OPPO invalidates VoiceAge EVS’s patent ​

Editor's Note: It is the dual nature of shareability and private right, not publicly-owned and exclusive, which cause the dilemma of licensing fees of SEPs. Moreover, it is difficult for the owner and licensee of SEPs to reach an ex-ante agreement on licensing fees by negotiation when "fair, reasonable, and non-discriminatory" (FRAND) is a loose commitment.

According to the latest news from Foss Patents, a standard essential patent (for short SEP) of NPE VoiceAge EVS, which is almost invincible in the German "battlefield", was declared invalid for the first time. The invalidation claimants included OPPO and HMD and all the invalidation requests made by OPPO have been supported. It is reported that the invalidated patent EP3132443 involves "methods, encoder and decoder for linear predictive encoding and decoding of sound signals".

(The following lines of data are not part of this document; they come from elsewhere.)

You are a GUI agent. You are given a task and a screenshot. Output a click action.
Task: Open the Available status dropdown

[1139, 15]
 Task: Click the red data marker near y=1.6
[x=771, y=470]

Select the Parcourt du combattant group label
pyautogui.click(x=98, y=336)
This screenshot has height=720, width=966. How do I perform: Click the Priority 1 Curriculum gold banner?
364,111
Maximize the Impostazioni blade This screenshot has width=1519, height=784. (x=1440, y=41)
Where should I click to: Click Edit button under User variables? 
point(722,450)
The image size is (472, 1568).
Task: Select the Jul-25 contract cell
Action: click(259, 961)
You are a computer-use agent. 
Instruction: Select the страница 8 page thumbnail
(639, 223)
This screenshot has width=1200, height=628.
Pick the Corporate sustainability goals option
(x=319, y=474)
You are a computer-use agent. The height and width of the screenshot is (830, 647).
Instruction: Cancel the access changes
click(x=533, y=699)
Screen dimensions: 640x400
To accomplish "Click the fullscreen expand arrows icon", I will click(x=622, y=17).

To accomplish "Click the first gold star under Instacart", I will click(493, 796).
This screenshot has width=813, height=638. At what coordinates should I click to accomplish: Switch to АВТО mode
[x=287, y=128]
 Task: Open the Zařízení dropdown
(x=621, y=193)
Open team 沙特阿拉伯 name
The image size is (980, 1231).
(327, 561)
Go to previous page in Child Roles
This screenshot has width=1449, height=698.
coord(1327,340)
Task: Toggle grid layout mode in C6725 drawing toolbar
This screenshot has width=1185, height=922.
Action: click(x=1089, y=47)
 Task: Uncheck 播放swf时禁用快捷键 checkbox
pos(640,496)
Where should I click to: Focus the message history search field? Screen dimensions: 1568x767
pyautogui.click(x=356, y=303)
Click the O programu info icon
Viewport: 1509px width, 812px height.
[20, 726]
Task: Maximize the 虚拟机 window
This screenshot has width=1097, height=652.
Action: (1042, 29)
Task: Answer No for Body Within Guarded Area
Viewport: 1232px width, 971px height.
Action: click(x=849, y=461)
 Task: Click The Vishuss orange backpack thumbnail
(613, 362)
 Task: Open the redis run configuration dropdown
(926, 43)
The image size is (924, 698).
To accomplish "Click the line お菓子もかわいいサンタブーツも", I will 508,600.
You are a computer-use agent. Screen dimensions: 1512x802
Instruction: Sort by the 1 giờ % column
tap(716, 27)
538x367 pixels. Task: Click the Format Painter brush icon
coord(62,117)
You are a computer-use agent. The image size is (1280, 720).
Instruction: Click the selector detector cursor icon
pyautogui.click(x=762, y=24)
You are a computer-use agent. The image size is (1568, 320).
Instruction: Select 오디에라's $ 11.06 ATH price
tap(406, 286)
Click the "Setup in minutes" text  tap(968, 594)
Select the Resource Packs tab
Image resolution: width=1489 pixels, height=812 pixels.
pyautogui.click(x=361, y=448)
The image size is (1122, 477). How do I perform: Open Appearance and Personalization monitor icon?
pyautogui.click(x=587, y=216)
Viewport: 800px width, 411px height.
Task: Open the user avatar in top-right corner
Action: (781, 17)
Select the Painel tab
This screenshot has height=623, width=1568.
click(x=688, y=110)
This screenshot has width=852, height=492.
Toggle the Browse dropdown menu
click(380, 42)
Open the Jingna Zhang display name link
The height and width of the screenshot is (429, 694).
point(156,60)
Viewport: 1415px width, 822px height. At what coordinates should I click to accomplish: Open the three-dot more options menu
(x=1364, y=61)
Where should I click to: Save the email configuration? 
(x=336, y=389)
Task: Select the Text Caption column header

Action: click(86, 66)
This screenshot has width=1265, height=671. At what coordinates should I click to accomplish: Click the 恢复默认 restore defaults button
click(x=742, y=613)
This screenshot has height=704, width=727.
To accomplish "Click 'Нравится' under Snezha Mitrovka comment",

Following its defeat previously in an SEP infringement lawsuit filed by Nokia against OPPO, alleging that OPPO has violated Nokia’s two SEPs related to 4G and 5G technology, which resulted in a sales ban from a regional court in the southwestern German city of Mannheim, the successful invalidation of VoiceAge EVS’s patent saves OPPO from worrying about the ban risk that EP3132443 may bring in its overseas market.

OPPO is not the only company involved in this SEP dispute case. EVS patents have also become "Powerful weapons" for VoiceAge EVS to file patent infringement lawsuits against TCL, Xiaomi, HMD and other smartphone manufacturers in Germany and the United States. Before the German Federal Patent Court's invalidation decision, VoiceAge EVS was almost undefeated in Germany. In August 2021, the District Court of Munich ruled that HMD infringed the EP2707687 patent held by VoiceAge EVS and issued an injunction prohibiting the company from selling its products in the German market. And TCL, Lenovo, Apple, Xiaomi and other manufacturers who were also defendants with HMD chose to settle with the company. 

Communication companies across the globe are frequently involved in SEP disputes over patent licensing fees.

It is the dual nature of shareability and private right, not publicly-owned and exclusive, which causes the dilemma of licensing fees of SEPs. A patent brought into SEP is deemed to a public good that shares technical resources. However, when the patentee brings the patented technology into the standard, although it waives the exclusivity of the patent, it does not waive its right of ownership. Therefore, the conflict of interest caused by the partial transfer of rights is the root of the dilemma.

In addition, it is difficult for the owner and licensee of SEPs to reach an ex-ante agreement on licensing fees by negotiation when "fair, reasonable, and non-discriminatory" (FRAND) is a loose commitment. Since the FRAND principle is a loose commitment, it is difficult to restrain and guide the patent holders and the licensees. At last, the imperfect information disclosure system further increases the difficulty of determining the SEP licensing fee.

So far, the calculation of licensing fee is largely based on judicial practice and economic analysis of SEPs. But it is also necessary to take technology, market, and legal factors into consideration to get out of the dilemma. All parties should work together to build and optimize the formation mechanism of SEP licensing fee.